Há exatos cinquenta anos iniciei
o cumprimento do dever cívico de prestação do serviço militar.
Em uma das paredes dos
pavilhões do quartel em que servi uma sentença (sentido duplo, por favor)
estampada em letras garrafais: “SE QUERES A PAZ, PREPARA-TE PARA A GUERRA.”
Li e ainda leio muito.
Confesso que tudo que pude conhecer através deste gosto foi capaz de registrar
tamanha síntese sobre a condição humana.
Segundo o instituto americano Alvin
Tofler, 7% dos produtores de conhecimento, desde o início da história do Homem,
estão mortos. O que vale dizer que 93% dos produtores de conhecimento estão
vivos e produzindo conhecimento agora.
Cinquenta mil anos de “descobertas”
extraordinárias em todos os campos civilizatórios, no entanto, nenhuma delas
foi capaz, até aqui, de nos afastar da “besta” que ainda somos.
Estamos no mesmo “lugar” que
sempre estivemos: da desrazão, da irracionalidade, da bestialidade.
A tragédia humana, essa condição,
como sentença.
Quando tomei contato com a
notícia que os russos capturaram a primeira grande cidade ucraniana, Kherson,
lembrei-me do livro de Lionel Shriver: Precisamos falar sobre o Kevin.
A autora realiza uma espécie
de genealogia do assassínio ao criar na ficção uma chacina similar a
tantas provocadas por jovens em escolas americanas.
Aos 15 anos, o personagem
Kevin mata onze pessoas, entre colegas no colégio e familiares. Enquanto ele
cumpre pena, a mãe Eva amarga a monstruosidade do filho.

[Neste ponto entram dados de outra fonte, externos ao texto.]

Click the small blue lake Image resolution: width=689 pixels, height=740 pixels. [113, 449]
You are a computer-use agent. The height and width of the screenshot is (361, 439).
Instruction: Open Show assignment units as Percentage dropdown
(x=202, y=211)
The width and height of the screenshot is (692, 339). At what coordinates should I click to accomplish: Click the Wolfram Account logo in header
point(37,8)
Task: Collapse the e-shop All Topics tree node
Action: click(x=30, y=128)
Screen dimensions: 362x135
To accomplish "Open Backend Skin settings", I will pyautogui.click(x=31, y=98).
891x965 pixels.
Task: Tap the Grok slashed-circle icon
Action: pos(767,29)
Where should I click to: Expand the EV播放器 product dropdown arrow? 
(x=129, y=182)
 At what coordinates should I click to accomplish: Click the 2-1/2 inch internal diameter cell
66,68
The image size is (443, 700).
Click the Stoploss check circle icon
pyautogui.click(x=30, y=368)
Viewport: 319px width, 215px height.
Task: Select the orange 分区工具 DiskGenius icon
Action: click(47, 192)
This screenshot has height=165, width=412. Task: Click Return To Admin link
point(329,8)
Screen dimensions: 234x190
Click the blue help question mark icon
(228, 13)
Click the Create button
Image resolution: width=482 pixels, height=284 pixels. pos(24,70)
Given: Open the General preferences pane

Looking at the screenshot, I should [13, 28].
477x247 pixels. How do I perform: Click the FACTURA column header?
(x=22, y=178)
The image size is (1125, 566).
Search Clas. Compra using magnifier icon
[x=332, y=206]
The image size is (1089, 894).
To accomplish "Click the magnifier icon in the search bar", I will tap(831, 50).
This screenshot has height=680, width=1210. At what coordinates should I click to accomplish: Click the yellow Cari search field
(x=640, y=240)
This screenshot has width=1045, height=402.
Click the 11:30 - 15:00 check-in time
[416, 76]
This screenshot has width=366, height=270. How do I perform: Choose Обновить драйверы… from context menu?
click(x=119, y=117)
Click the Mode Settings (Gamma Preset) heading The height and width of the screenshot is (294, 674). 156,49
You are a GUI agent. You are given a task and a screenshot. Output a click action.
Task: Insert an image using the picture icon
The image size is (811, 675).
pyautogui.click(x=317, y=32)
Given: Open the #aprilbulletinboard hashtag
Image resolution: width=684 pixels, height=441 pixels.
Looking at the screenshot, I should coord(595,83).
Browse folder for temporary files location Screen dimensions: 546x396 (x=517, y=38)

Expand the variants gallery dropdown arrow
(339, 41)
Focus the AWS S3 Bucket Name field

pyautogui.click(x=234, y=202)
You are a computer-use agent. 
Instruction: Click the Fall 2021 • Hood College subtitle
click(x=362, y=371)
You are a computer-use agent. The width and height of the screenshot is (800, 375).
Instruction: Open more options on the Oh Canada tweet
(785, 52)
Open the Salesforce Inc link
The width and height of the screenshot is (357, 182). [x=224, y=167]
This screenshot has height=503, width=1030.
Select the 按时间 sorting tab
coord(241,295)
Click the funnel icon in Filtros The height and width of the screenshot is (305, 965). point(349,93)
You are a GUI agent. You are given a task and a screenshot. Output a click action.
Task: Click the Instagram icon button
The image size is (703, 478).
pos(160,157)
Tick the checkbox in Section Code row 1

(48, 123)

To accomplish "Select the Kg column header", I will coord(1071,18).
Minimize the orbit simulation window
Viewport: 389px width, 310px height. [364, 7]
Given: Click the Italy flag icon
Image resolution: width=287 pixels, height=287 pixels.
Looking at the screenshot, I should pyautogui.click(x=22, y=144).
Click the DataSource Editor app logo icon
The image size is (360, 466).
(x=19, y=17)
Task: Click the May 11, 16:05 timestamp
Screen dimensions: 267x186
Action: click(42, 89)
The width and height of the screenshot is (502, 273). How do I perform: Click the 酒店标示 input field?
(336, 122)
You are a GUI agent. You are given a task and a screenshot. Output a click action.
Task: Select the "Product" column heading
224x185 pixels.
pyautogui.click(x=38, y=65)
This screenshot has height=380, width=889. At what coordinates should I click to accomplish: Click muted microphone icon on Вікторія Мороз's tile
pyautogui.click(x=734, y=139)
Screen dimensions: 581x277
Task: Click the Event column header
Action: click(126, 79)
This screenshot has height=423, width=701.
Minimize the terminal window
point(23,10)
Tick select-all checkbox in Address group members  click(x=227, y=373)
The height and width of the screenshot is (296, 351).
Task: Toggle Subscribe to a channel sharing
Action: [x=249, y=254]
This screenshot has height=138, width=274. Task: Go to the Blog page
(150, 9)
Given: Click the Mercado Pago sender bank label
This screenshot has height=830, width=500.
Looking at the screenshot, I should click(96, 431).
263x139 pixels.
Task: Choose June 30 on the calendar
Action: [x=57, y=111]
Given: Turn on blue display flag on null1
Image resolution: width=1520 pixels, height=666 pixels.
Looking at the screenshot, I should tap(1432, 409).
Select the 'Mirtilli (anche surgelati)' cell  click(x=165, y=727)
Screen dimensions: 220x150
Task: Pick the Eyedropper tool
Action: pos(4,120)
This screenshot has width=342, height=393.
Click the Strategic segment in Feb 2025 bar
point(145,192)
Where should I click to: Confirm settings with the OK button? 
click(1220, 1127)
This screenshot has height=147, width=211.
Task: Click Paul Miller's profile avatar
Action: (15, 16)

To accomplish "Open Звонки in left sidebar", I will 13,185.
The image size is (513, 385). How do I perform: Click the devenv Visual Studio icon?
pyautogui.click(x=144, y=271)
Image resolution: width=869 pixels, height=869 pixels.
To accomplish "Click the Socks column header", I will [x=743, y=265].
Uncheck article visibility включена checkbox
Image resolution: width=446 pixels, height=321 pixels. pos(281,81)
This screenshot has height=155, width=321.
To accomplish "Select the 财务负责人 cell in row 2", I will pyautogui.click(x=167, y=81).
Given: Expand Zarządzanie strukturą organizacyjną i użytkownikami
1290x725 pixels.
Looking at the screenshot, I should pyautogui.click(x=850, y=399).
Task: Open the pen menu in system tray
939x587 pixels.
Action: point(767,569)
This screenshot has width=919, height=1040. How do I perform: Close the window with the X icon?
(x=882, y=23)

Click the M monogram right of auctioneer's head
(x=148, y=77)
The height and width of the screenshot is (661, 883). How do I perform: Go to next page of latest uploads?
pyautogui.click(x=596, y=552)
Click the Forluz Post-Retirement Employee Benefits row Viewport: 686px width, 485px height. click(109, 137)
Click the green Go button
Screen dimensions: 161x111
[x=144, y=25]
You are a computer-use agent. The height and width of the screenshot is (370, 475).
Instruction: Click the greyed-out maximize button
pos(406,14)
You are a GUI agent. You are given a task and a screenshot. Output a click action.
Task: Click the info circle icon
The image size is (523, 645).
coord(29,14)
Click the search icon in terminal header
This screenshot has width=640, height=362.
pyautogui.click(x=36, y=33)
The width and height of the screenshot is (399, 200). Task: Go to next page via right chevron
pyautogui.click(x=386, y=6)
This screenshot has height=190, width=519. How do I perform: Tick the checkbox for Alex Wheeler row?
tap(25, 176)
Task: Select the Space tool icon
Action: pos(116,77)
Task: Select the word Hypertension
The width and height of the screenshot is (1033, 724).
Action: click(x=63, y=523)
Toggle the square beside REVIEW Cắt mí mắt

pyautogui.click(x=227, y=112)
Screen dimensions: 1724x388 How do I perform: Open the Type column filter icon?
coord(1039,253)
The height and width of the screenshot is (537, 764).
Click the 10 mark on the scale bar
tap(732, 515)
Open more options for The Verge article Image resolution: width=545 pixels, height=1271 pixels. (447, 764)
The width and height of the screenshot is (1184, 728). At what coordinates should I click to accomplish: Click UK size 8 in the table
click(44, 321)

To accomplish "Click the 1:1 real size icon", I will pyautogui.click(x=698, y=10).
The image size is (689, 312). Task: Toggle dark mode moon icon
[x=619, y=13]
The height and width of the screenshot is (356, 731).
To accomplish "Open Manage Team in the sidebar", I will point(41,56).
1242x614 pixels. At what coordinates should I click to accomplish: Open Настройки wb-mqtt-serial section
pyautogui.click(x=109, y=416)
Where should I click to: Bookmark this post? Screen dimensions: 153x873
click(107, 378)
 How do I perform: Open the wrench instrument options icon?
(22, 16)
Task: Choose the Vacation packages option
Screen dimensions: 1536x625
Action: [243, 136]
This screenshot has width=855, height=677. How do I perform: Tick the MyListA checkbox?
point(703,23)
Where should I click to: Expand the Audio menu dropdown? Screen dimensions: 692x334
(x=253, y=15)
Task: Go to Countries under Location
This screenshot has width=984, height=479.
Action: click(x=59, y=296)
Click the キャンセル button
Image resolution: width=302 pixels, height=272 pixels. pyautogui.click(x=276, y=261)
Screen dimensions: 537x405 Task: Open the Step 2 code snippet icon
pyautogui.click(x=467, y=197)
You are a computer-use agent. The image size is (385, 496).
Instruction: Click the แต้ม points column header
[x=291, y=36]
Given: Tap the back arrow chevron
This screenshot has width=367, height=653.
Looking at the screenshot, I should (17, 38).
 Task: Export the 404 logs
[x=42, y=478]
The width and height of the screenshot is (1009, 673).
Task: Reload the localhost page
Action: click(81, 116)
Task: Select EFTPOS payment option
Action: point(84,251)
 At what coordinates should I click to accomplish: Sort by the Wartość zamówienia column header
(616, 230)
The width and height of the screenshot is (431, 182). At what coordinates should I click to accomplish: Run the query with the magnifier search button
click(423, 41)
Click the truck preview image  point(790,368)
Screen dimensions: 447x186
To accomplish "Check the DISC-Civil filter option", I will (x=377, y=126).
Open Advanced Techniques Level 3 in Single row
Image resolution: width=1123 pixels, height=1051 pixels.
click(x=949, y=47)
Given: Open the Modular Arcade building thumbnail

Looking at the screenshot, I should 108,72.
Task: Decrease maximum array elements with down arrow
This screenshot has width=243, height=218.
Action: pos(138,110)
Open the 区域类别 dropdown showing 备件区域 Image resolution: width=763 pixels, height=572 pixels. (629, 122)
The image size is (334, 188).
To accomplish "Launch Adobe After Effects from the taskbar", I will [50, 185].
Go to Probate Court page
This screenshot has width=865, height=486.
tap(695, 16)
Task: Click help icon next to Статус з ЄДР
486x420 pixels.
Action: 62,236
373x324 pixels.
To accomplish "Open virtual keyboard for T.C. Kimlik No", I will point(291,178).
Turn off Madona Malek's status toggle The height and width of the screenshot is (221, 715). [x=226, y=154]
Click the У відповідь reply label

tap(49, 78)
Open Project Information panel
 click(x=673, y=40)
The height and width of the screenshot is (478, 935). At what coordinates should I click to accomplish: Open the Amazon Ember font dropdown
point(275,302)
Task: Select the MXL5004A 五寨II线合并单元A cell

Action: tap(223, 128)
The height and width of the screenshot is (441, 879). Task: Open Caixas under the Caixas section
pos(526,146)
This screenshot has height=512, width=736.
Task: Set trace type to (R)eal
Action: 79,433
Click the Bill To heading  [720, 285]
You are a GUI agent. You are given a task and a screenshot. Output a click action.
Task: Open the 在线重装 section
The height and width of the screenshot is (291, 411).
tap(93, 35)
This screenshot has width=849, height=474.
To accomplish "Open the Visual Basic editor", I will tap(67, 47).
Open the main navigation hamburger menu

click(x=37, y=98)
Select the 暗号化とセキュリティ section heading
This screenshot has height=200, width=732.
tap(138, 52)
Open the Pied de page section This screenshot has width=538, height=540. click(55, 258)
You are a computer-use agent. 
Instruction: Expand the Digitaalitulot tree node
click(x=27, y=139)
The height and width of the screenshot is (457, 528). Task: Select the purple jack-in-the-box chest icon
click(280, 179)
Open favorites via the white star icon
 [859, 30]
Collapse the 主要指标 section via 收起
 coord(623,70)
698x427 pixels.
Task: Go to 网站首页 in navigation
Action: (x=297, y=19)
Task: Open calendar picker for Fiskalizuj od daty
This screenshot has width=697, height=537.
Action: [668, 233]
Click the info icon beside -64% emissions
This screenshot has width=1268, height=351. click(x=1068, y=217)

Um ano e oito meses depois,
ela dá início a uma correspondência com o marido, único interlocutor capaz de
entender a tragédia, apesar de ausente. Cada carta é uma ode e uma
desconstrução do amor. Não sobra uma só emoção inaudita no relato da mulher de
ascendência armênia.
Cada interstício do histórico
familiar é flagrado: o casal se apaixona; ele quer filhos, ela não. Kevin é um
menino entediado e cruel empenhado em aterrorizar babás e vizinhos. Eva tenta
cumprir mecanicamente os ritos maternos, até que nasce uma filha realmente
querida. A essa altura, as relações familiares já estão viciadas. Contudo, é à
mãe que resta a tarefa de visitar o "sociopata inatingível" que ela
gerou, numa casa de correção para menores. Orgulhoso da fama de bandido
notório, ele não a recebe bem de início, mas ela insiste nos encontros
quinzenais.
Por meio de Eva, Lionel
Shriver quebra o silêncio que costuma se impor após esse tipo de drama e expõe
o indizível sobre as frágeis nuances das relações entre pais e filhos num
romance irretocável.
Penso que o nome da personagem
é intencionalmente simbólico: EVA.
Pois é, precisamos falar sobre
o Amor. Precisamos falar sobre o nosso legado.
Se é que ainda haverá tempo.
NOTA: Parte do texto "adaptei" de resenha do livro encontrada na web.